## Recorded data
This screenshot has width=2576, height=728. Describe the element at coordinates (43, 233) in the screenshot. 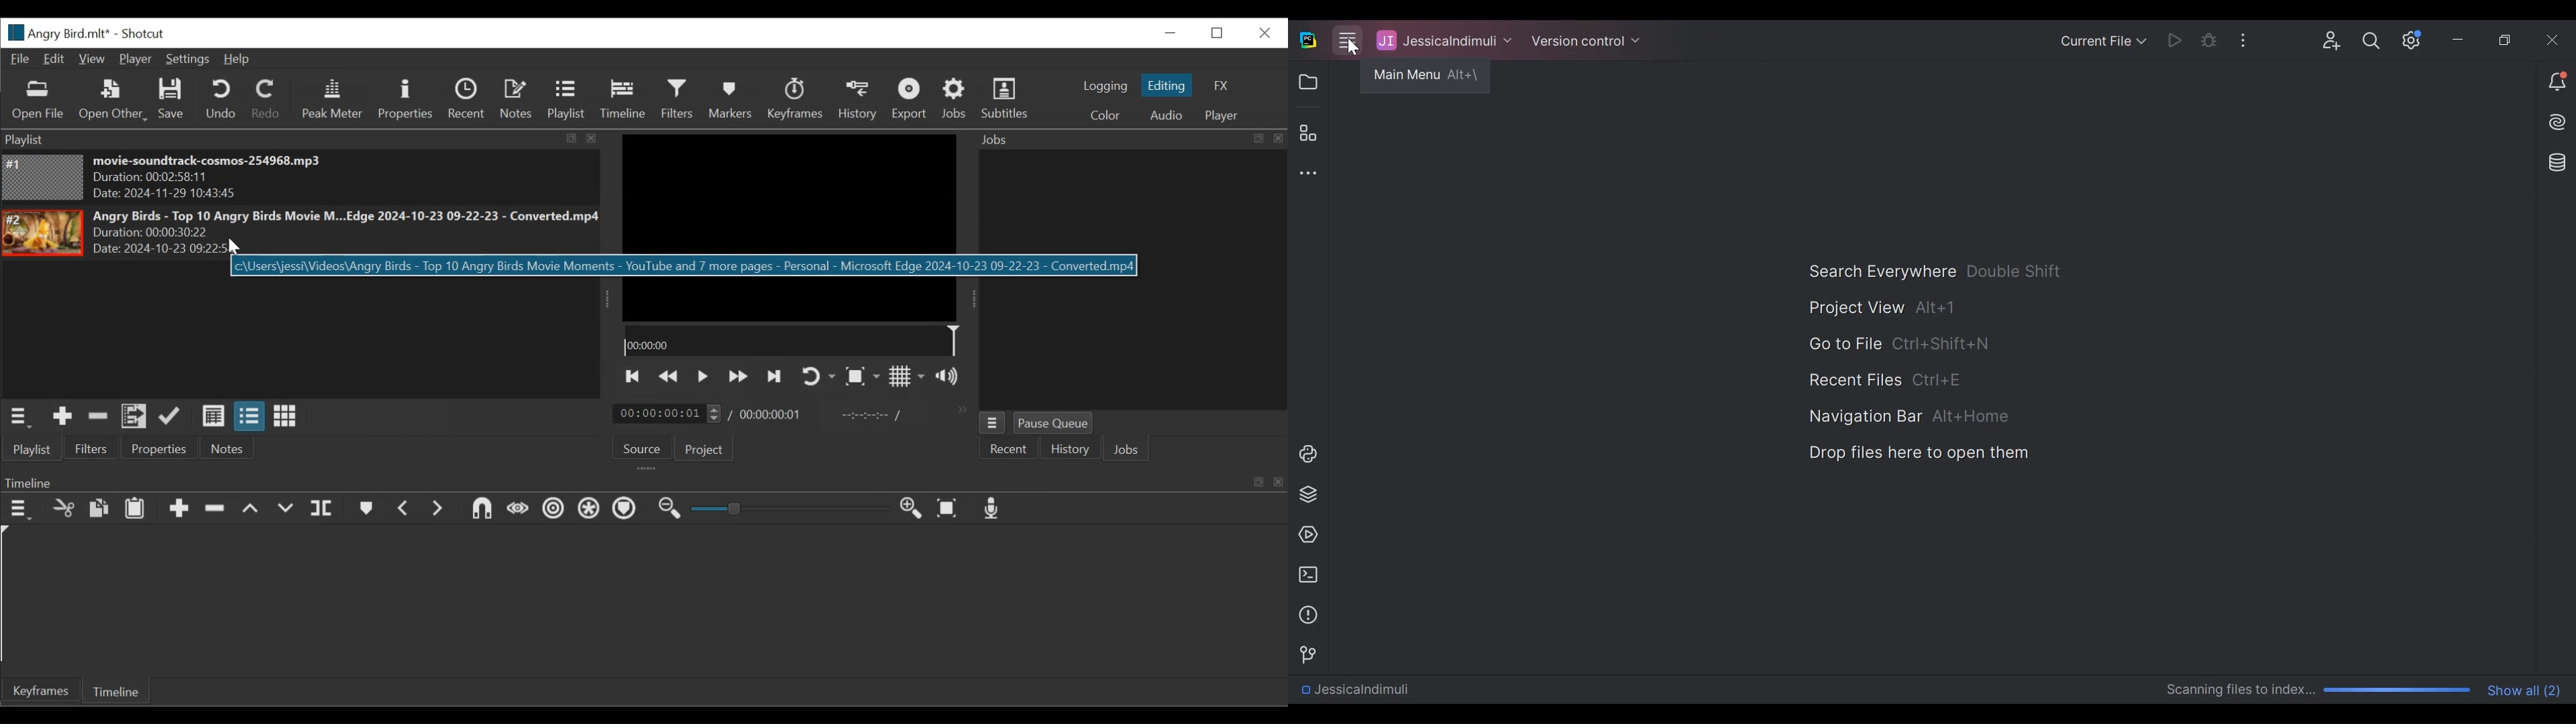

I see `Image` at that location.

==

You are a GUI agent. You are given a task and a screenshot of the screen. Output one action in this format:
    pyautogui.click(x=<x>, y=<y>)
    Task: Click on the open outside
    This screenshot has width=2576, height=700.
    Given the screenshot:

==

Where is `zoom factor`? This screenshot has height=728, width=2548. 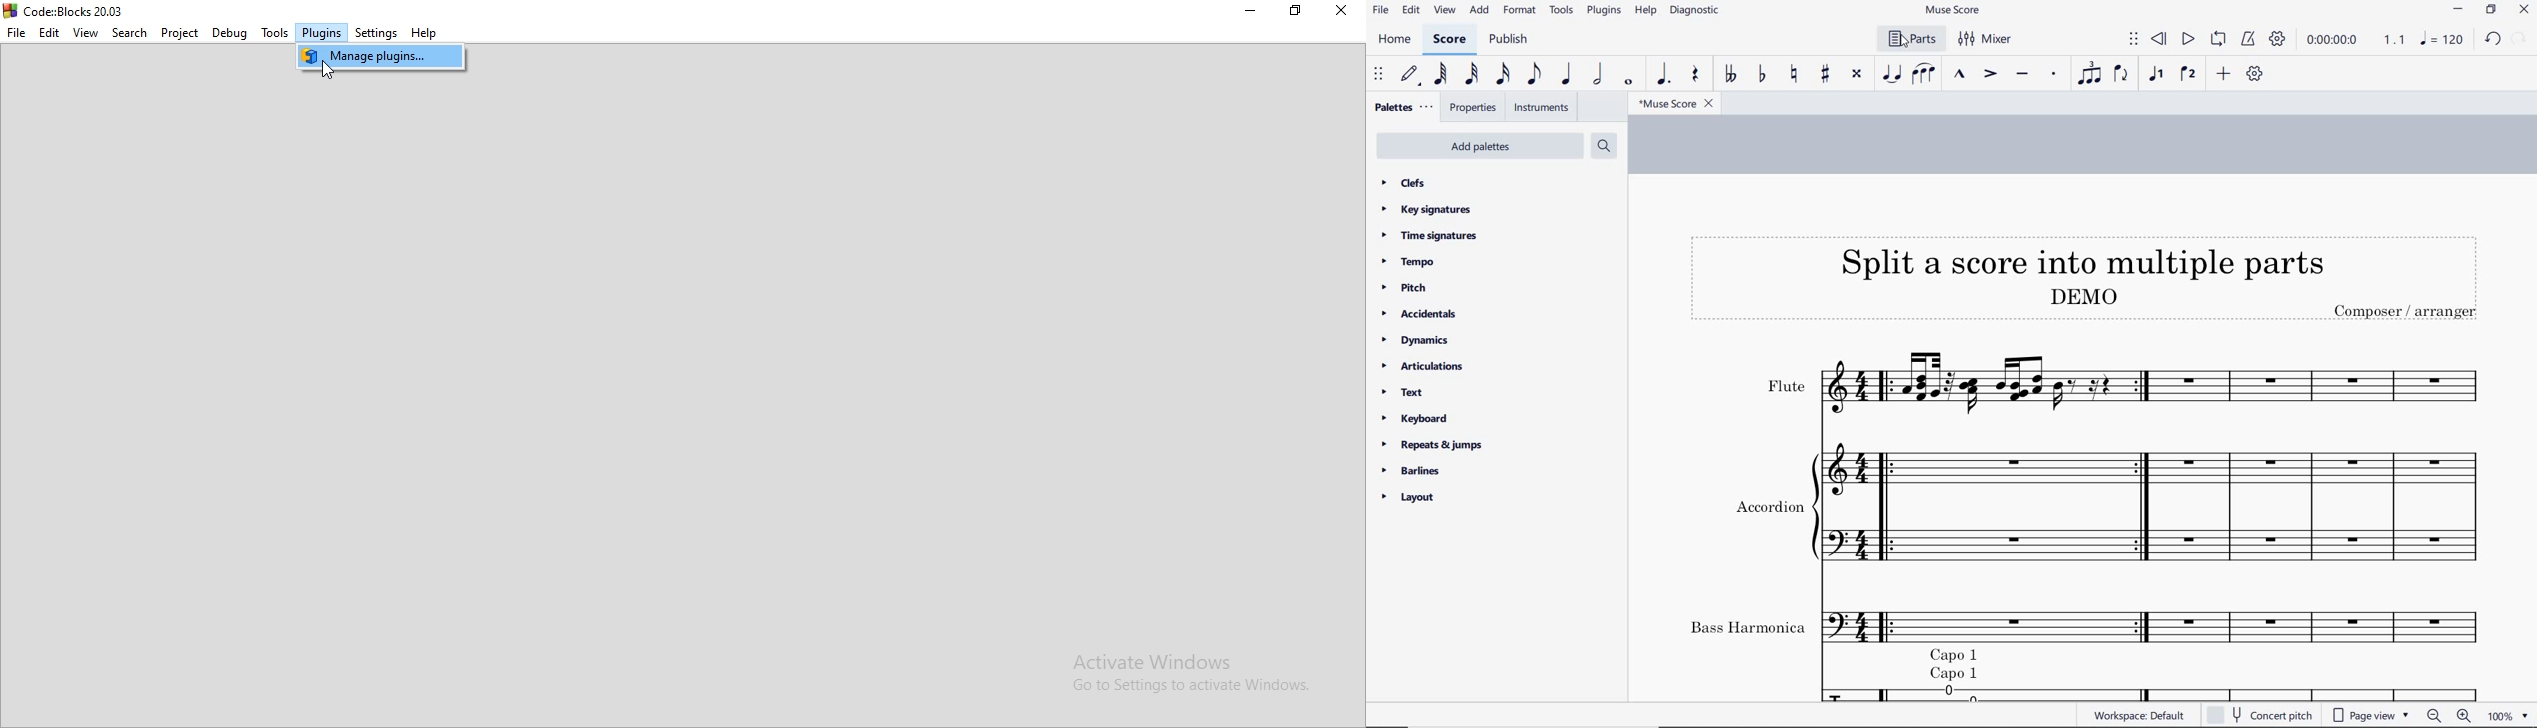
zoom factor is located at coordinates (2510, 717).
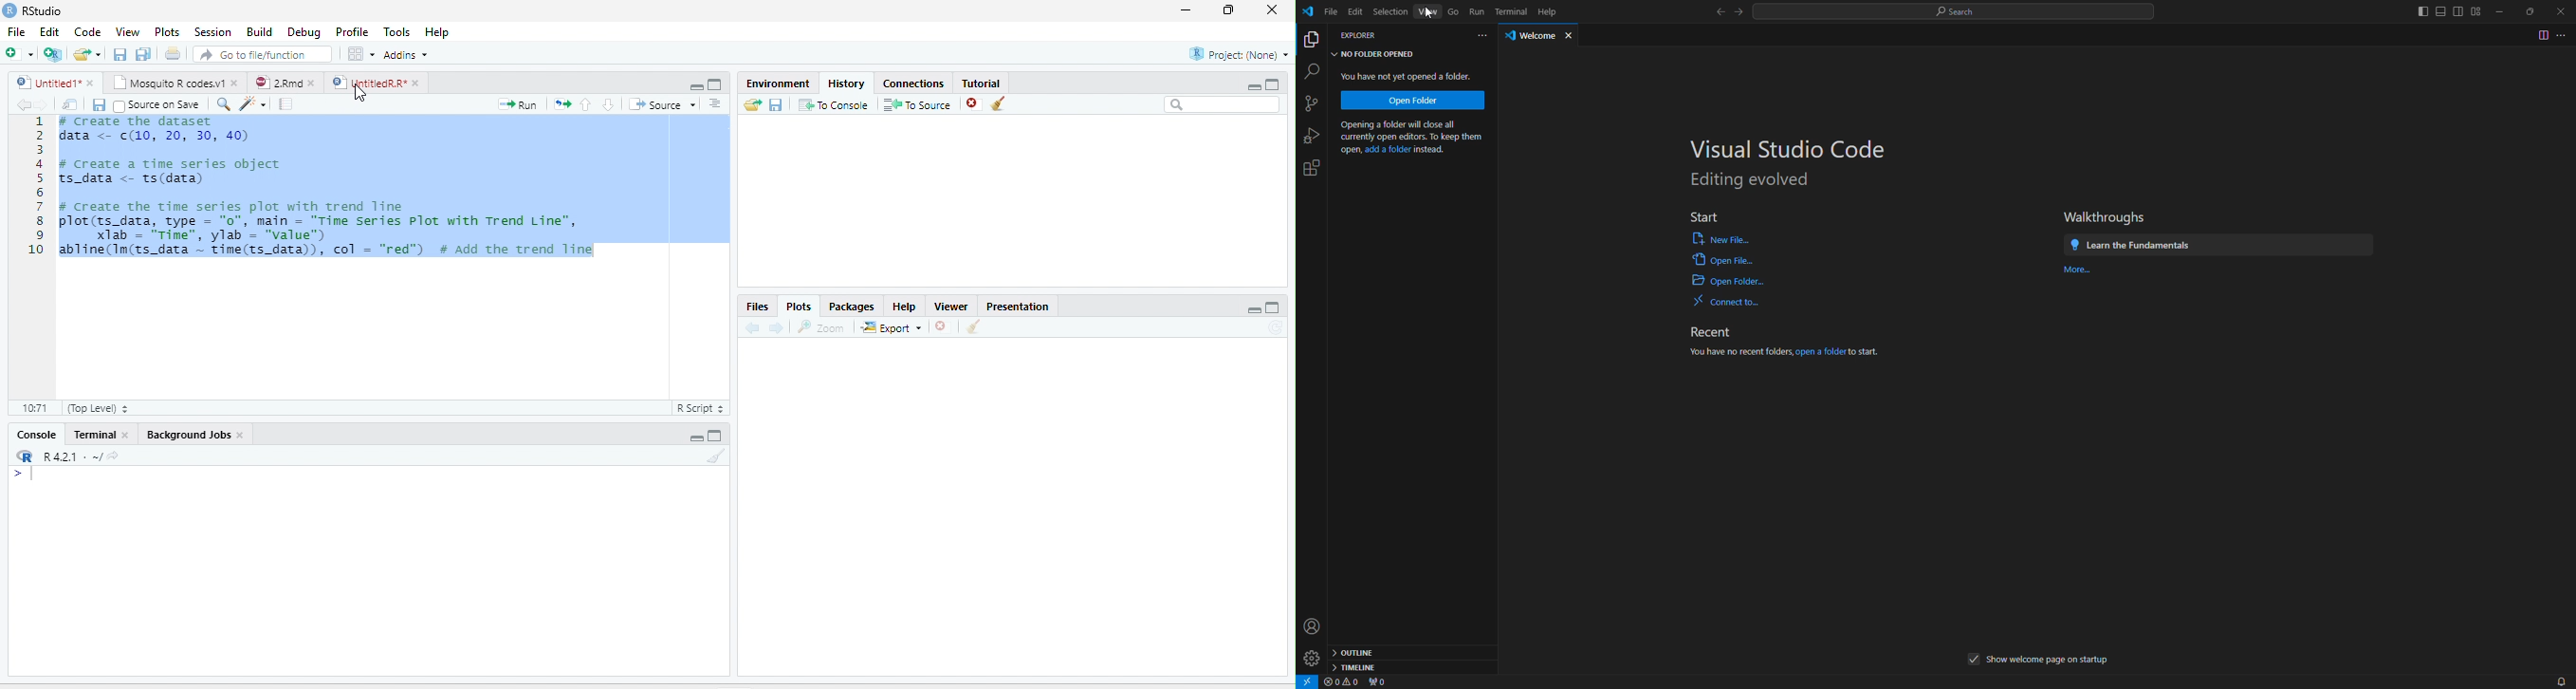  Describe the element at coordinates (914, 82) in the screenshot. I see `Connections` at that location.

## Goal
Could you return everything in the material from the line containing "has height=728, width=2548." down to the line containing "Describe the element at coordinates (914, 82)", both of those lines included, unchanged but without the pictures?

## Written response
Where is `zoom factor`? This screenshot has height=728, width=2548. 
zoom factor is located at coordinates (2510, 717).
  Describe the element at coordinates (914, 82) in the screenshot. I see `Connections` at that location.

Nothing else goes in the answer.